Community Strategy Insights

The latest insights on community strategy, technology, and value by FeverBee’s founder, Richard Millington

How To Tip Behavior In Your Favour

Richard Millington
Richard Millington

Founder of FeverBee

Dozens of people shared this article with me this week.

13 people quit email as part of a week-long experiment. They became more productive, less stressed, and much happier.

Judging by it’s popularity, the message resonates. But those sharing the article probably won’t act on it.

Isn’t that strange? People share advice they don’t follow. The majority won’t see the discrepancy here.

The problem is the same problem facing any of you trying to get your audience to do anything.

Actions that have a big impact aren’t driven by single messages.

Actions that have a big impact are driven by a combination of personal beliefs, social norms, habits, and the environment (and a little genetic luck).

If you have enough influence over each one of these, you tip behavior in your favour.

Good stories about benefits is great for changing personal beliefs. But personal beliefs alone don’t change behavior. You also need to show who else they know is doing it, prepare the environment, and build a new habit (or routine) of doing it.

If you want to change behavior, work on multiple levels that influence behavior.
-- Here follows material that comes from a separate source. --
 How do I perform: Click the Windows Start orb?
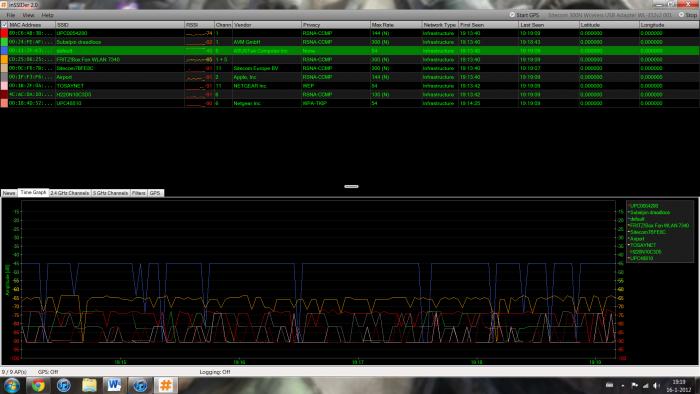pyautogui.click(x=12, y=385)

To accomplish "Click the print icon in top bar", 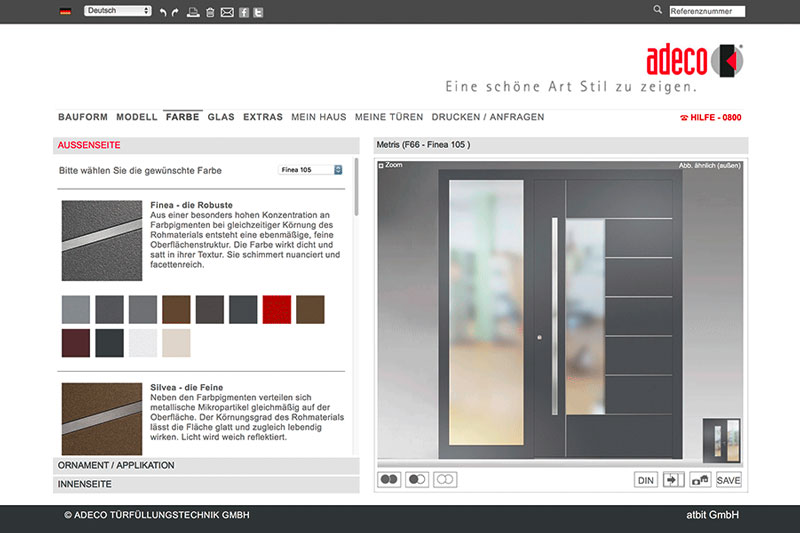I will pyautogui.click(x=193, y=12).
Provide persuasive stories of similar people who have quit email and seen the results. Ensure these people explain their emotional state before they performed the behavior and what drove their decisions. This will increase the level of empathy.

Next solicit a firm commitment from a group of people (who know each other) to only check email once a week beginning on a specific date to create the social norm.
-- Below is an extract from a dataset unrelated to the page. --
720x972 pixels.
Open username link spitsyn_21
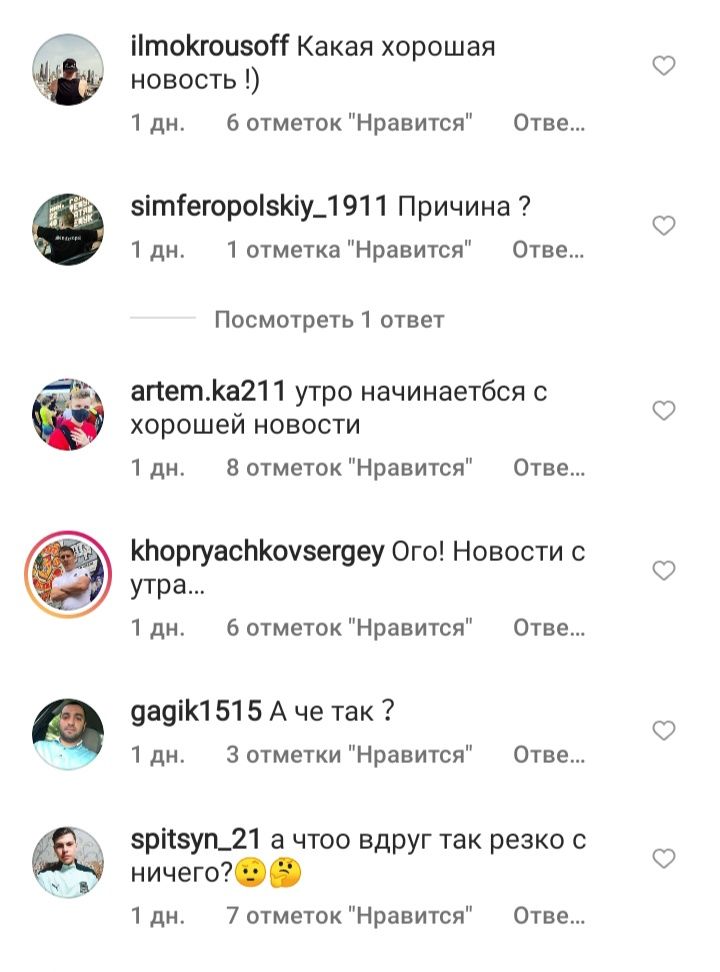click(x=195, y=839)
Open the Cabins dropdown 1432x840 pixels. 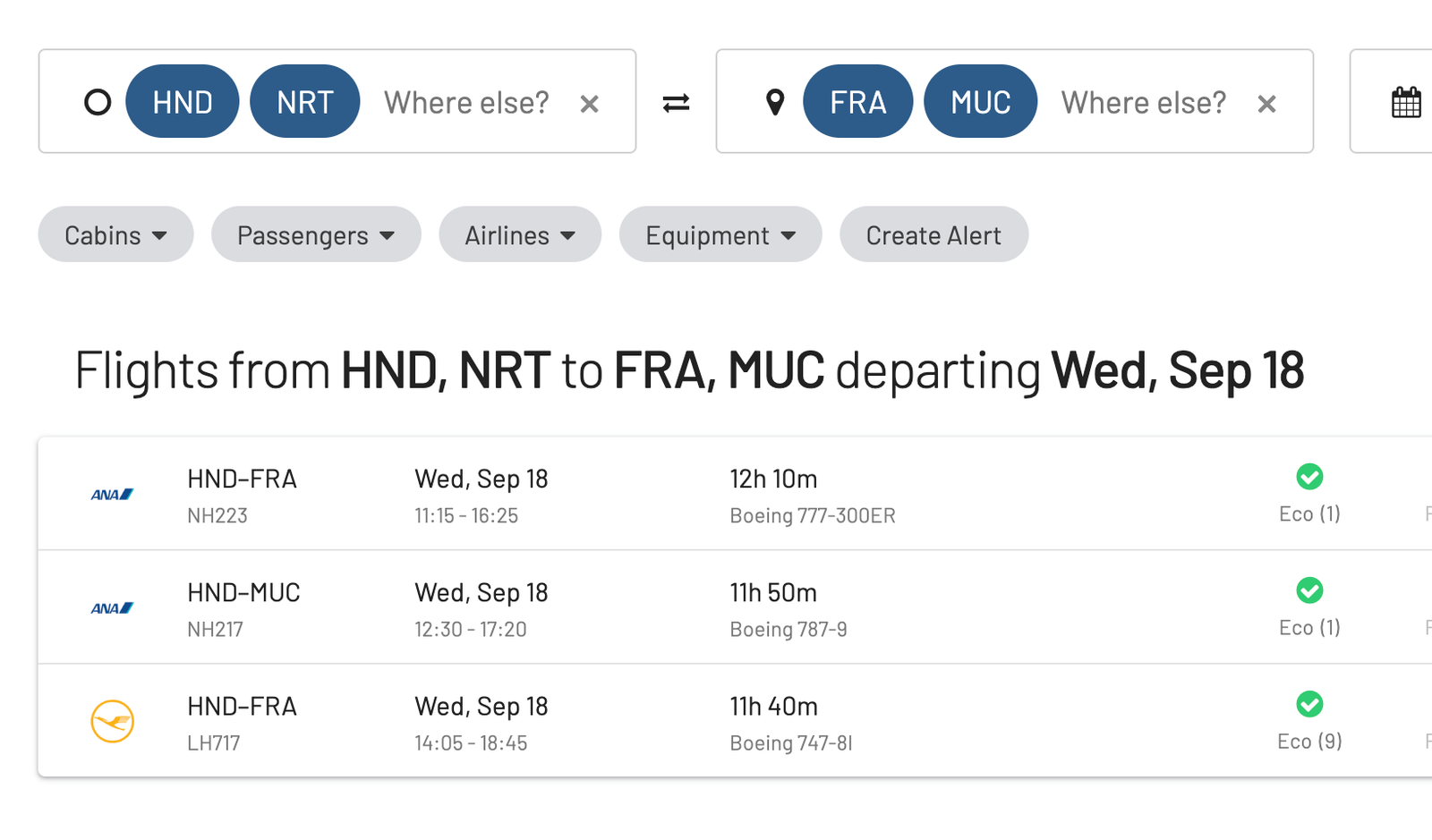tap(115, 234)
Now create a tool or some system that will lock them out of email or report to the group if they dare log in. Make the environment conducive to that behavior.

Finally have them make a note of their anxiety and productivity levels before and after the behavior to feel a sense of reward and build the habit.

If you focus just on writing persuasive messages, you’re likely to be disappointing. Your chances of changing behavior are far higher if you can work on multiple levels at once.